A normal browser-like request passes:

curl -i http://shop.example.com/ \
-H 'User-Agent: Mozilla/5.0' -H 'Accept: text/html' \
-H 'Accept-Language: en' -H 'Accept-Encoding: gzip'
# HTTP/1.1 200 OK

A denied UA is hard-blocked (in mode: block):

curl -i http://shop.example.com/ -A 'sqlmap/1.7'
# HTTP/1.1 403 Forbidden <- bot.ua_deny

A crawler impersonation is hard-blocked (UA claims Googlebot from a non-Google IP):

curl -i http://shop.example.com/ -A 'Googlebot/2.1'
# HTTP/1.1 403 Forbidden <- bot.impersonation:googlebot

In mode: detect these appear in detections_total and findings_total{engine="bot"} instead.

Gotchas

warning

JA3/JA4 protection is useless unless Envoy supplies the fingerprint header — and strips client-supplied copies.
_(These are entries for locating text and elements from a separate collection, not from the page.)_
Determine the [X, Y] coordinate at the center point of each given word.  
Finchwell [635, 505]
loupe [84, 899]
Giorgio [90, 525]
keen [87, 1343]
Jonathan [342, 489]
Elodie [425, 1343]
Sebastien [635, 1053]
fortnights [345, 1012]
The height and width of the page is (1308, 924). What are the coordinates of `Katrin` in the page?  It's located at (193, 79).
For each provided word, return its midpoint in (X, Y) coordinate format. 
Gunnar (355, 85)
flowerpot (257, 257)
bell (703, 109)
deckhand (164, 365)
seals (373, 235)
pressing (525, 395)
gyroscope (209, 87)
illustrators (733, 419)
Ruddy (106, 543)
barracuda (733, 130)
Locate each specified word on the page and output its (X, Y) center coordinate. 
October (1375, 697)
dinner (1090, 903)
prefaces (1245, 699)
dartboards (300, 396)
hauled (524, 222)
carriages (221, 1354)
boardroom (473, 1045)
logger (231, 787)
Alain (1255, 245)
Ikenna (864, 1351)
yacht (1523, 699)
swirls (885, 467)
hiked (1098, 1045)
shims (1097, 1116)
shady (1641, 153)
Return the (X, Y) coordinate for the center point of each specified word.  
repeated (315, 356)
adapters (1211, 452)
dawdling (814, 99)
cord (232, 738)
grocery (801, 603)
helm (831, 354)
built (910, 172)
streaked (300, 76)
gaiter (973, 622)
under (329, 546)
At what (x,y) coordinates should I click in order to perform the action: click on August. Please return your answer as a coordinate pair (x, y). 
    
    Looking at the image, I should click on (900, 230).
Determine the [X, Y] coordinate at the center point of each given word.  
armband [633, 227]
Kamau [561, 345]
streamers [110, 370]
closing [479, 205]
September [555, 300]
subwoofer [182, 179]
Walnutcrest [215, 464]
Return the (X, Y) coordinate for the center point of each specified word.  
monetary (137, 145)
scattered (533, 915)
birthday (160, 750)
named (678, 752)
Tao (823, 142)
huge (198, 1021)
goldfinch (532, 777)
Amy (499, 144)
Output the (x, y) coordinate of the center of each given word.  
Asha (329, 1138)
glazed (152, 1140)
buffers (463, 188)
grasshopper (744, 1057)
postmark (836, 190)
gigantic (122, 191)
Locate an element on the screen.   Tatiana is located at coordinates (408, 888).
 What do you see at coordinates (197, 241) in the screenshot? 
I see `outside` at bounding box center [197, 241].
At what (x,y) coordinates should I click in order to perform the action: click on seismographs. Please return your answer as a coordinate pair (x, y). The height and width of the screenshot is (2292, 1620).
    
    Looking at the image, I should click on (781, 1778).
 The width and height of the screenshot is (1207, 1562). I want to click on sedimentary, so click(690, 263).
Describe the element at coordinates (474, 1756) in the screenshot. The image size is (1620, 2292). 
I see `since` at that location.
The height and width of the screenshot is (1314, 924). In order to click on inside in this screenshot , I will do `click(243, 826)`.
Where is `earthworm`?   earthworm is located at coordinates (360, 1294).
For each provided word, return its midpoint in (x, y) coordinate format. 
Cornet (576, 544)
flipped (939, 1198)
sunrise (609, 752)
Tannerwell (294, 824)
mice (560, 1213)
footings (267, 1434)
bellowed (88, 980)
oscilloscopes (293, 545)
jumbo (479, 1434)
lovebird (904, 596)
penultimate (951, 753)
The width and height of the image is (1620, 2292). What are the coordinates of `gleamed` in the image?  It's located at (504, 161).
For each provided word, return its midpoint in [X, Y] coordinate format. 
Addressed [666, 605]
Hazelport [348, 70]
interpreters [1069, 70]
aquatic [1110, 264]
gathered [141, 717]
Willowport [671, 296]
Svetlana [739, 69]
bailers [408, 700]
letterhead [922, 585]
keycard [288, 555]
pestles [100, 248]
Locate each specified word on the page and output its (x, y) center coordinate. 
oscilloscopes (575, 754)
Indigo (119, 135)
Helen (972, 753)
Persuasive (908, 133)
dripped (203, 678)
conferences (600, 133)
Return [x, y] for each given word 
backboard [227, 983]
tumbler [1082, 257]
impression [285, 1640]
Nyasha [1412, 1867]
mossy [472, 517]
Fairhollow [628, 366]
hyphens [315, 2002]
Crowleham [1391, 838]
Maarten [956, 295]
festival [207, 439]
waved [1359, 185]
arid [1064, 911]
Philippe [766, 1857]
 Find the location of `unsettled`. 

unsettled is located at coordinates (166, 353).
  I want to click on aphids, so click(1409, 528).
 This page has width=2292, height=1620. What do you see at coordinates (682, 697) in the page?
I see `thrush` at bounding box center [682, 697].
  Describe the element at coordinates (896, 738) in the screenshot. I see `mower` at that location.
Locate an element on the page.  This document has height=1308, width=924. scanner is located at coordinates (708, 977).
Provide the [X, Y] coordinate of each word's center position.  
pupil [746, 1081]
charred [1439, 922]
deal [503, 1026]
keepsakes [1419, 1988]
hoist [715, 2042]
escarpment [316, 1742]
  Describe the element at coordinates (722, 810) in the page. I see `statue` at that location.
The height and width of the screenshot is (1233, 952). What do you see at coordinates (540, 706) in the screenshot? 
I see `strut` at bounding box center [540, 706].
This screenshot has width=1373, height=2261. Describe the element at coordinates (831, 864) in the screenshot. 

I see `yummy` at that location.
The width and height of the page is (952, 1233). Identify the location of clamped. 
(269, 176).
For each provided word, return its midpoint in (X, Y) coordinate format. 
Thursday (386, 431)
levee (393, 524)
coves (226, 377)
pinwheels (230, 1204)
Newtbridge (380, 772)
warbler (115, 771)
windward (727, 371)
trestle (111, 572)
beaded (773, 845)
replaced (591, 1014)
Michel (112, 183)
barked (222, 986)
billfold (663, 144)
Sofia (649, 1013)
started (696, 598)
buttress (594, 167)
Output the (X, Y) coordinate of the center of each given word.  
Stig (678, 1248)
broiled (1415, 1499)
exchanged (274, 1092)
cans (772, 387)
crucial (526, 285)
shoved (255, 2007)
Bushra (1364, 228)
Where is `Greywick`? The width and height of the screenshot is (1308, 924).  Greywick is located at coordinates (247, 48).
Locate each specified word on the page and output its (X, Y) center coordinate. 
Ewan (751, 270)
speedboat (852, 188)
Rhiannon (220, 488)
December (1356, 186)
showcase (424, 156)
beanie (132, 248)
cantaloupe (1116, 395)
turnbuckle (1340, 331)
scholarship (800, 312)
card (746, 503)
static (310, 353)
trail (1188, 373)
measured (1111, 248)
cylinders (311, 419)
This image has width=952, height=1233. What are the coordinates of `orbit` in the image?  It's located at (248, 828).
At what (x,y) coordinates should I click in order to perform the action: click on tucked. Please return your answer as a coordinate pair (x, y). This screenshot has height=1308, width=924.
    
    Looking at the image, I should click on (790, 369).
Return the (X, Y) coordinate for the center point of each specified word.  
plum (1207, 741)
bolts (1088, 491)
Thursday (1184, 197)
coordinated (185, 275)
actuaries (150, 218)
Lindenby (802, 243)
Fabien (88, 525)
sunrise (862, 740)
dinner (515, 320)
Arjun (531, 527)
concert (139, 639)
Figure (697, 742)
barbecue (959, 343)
Without the Envoy side, the TLS layers silently no-op (no false blocks, but no protection either), and without stripping, the header is attacker-writable.

  • Verified-bot feeds are trusted files — whoever writes them could whitelist their own IP for an impersonated crawler UA. Treat feed distribution as part of your trust boundary.
  • A score layer with neither score_threshold > 0 nor emit_score: true is rejected at load — the score could never act.
  • Start in detect mode and size score_threshold from real traffic before enforcing — see Modes & Fail Postures.

Related engines: IP reputation, Rate limiting.